How about the EPO? Well, currently it’s hard to enforce software patents in Europe because national courts simply say no, and rightly so!

Having said that, the EPO once again pushed the SME lie. It did it again yesterday. It’s an attempt to paint UPC as “good for SMEs” (which is a lie). Also yesterday we saw Penny Gilbert, Peter Damerell and Alex Driver trying to push the UPC with this long article. Someone should explain to Powell Gilbert LLP that the UPC is likely dead (they probably already know that) so that they don’t misinform clients or random readers. The UPC is like a hypothetical project; it’s not even happening and they already leap to it with advice, including the following section about software and business methods:

To what extent can inventions covering software be patented?

Computer programs as such are expressly excluded from patentability, but claims involving computer programs are not excluded if the claimed subject matter has a technical character.

To what extent can inventions covering business methods be patented?

Business methods as such are expressly excluded from patentability. However, like computer programs, business methods may be patentable if the claimed subject matter has a technical character.

As we said quite a few years back, the UPC would be a Trojan horse for software patents in Europe, bypassing national patent laws and enforcing rulings on such patents in pertinent nations in direct contradiction to their laws. We need to stop this.

The EPO appeal boards have long tackled the issue of software patents. I wrote a letter to them (about software patents) almost a decade ago. They’re all about quality control and enforcement of the EPC; in September we saw reports like “Synthon says EPO appeal board has revoked Copaxone API patent” — serving to remind us of the crucial role played by these appeal boards.

Let’s remind ourselves that much of the world now despises and opposes software patents. Laws have accordingly changed, most recently in Australia (we wrote a lot about that last month). In Africa, based on this new article, a company now adopts a terrible strategy by saying “it intends to sharpen its focus on Quiptel’s patented suite of software and technology products and offerings, and also will restructure its content division.”

“Going forward,” it said, “Quiptel’s technology and software patents will now drive the company’s primary business focus.”

Where would they use such patents? Almost no courts would honour such patents anymore. Maybe China? Japan’s courts have become too strict.

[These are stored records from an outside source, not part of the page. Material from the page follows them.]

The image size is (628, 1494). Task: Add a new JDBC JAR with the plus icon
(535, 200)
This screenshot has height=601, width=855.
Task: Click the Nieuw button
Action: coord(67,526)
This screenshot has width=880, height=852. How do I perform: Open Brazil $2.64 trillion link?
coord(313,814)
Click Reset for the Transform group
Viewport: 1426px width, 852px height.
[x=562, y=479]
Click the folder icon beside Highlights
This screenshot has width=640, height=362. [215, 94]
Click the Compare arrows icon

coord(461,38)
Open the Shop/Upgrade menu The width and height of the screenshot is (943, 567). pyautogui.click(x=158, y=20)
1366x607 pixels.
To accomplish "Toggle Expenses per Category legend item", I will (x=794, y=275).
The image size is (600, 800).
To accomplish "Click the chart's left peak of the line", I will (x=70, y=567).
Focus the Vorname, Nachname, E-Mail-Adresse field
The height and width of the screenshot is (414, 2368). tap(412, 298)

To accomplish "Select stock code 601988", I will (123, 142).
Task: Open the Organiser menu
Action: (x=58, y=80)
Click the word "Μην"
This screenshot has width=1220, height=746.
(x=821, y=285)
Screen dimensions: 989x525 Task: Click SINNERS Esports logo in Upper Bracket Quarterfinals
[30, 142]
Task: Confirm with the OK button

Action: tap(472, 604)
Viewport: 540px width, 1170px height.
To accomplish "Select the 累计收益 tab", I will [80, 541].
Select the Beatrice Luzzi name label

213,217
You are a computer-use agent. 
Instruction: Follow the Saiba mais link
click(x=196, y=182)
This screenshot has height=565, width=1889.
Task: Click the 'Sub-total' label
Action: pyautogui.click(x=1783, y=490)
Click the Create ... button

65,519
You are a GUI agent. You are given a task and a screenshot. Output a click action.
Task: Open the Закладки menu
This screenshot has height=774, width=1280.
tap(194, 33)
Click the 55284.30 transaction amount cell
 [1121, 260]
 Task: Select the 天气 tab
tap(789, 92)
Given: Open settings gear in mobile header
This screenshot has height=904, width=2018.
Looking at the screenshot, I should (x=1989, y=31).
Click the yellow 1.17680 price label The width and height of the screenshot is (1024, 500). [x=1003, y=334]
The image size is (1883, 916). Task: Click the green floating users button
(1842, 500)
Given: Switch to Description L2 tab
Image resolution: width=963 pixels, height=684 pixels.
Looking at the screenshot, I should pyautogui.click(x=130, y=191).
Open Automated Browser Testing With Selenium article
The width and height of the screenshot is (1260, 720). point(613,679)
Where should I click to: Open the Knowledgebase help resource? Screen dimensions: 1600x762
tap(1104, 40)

Speaking of software patents in Asia, IP Watch has just published this new interview with the Korean IP Commissioner Sung Yunmo. They asked him nothing about software patents which — as we understand it — are sort of banned there. IAM’s Jacob Schindler has this new series about “Patents in Asia” and in it there’s this part about South Korea. Schindler “has reached out to the most trusted patent firms across a range of Asian jurisdictions to prepare the Patents in Asia supplement that follows,” he wrote. “It should serve as a handy reference for chief IP officers over the year to come.”

From the text about South Korea:

To what extent can inventions covering software or computer-implemented inventions be patented?

For a software invention to be granted, certain requirements must be met:

– First, information processing by software should be realised concretely by using hardware (eg, claims should describe involvement of concrete hardware-type components that account for information processing and interaction between them).

– In addition, claims should not involve human activities (as opposed to software processing).

Further, software inventions can be claimed in the form of a method, apparatus, computer-readable medium (storing a computer program) or computer program (stored on a medium). By contrast, claims directed to software, a computer program per se (not stored on a medium) or a program product are not allowed.
To what extent can inventions covering business methods be patented?

Business method inventions are subject to the same requirements as software inventions.

It sounds like more or less the same loopholes which exist in India, New Zealand and Europe. It’s very clear that so-called ‘pure’ software patents are not permitted. That’s just the new reality in the US, too.